Customers flee uncivil behaviour

By Lesley Ciarula Taylor | Wed Sep 28 2011

Customers will dump a business and tell their friends to do the same even if they just overhear an employee being rude, two business professors have found.

“There is a moral argument against employees being uncivil,”Georgetown University’s Christine Porath said. “But you stand a much stronger chance of getting that message across to business managers if you can tell them it’s hitting their bottom line.”

The chance of seeing or hearing rudeness seems to be soaring, Porath told the Toronto Star. In 1998, 20 per cent of employees said they were targets of rudeness at least once a week; by 2005, that had jumped to 48 per cent.

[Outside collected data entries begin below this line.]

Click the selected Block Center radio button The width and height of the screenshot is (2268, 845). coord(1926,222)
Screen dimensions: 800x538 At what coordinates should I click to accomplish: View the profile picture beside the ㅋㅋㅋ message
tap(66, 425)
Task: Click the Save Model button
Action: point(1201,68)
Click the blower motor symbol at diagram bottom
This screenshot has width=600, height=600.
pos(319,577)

Research by Porath and colleague Valerie Folkes at the University of Southern California in 2010 tracked the extent to which customers get angry when they see one employee being rude to another or to another customer.

This research measures the consequences: They want revenge.

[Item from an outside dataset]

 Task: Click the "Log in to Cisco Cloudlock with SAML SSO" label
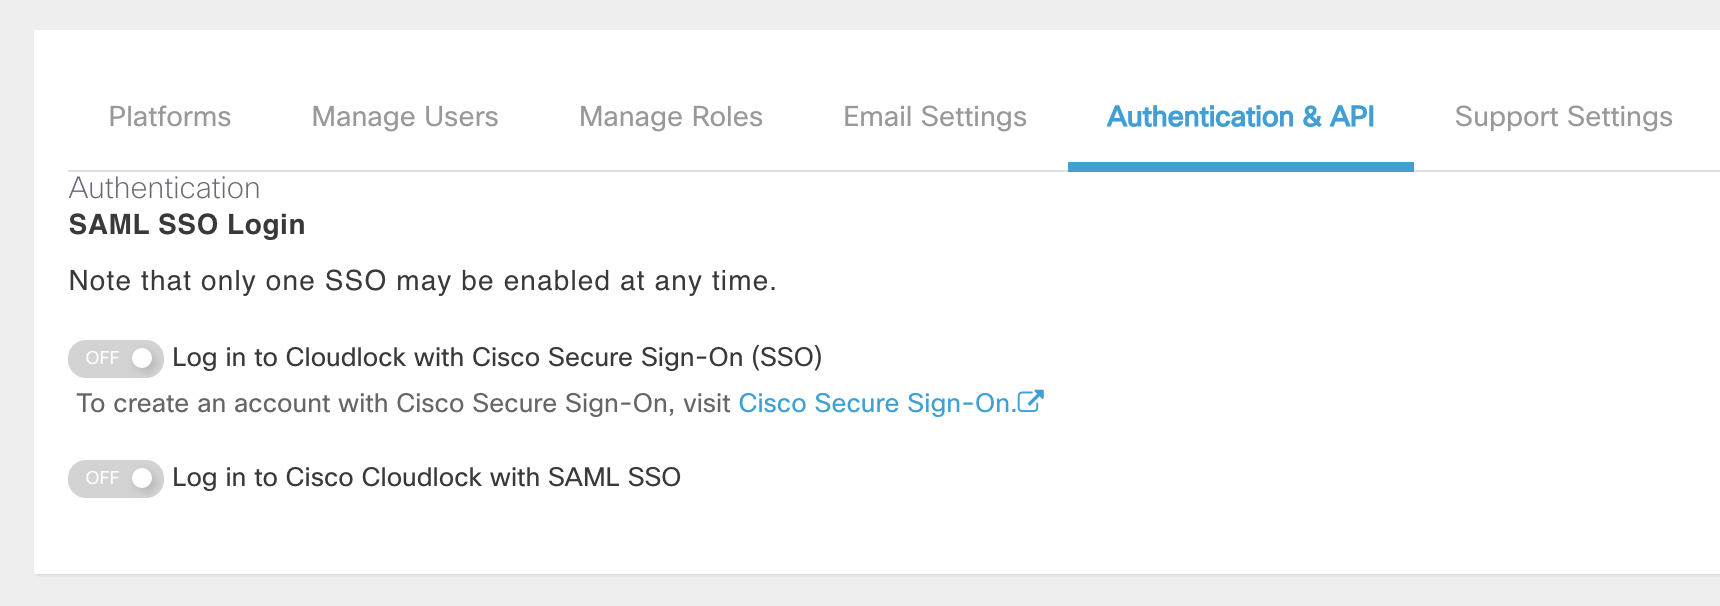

“People want to leap to the defence of the person being badly treated,” Porath said.

“From a customer standpoint, it isn’t just about how you’re being treated. The fact is that you don’t like to witness this kind of behaviour.”

A staggering 92 per cent of customers who see rudeness in a store, restaurant or service industry will tell their friends and family, the study published in the Journal of Service Research found.

And most of those people said they would stop shopping at a store or eating at a restaurant as a result.

Restaurants were the most common places to see or hear rude employees, the study found. Gyms were the least likely.

Even customers who overheard an employee being verbally abused in a back room got angry and developed an antipathy toward the business, the study found.

“I don’t think people realize sometimes how they come across,” said Porath. “This runs across industries.

“People claim it’s the worst in academia. Attorneys have a reputation for it. The entertainment industry is just brutal.”

A group of doctors she taught told her “they didn’t realize the residents and nurses and others hated working with them. They were treating residents how they had been treated and they didn’t see anything wrong with it.”

The researchers suggested companies invest in programs to train employees and particularly managers in civility.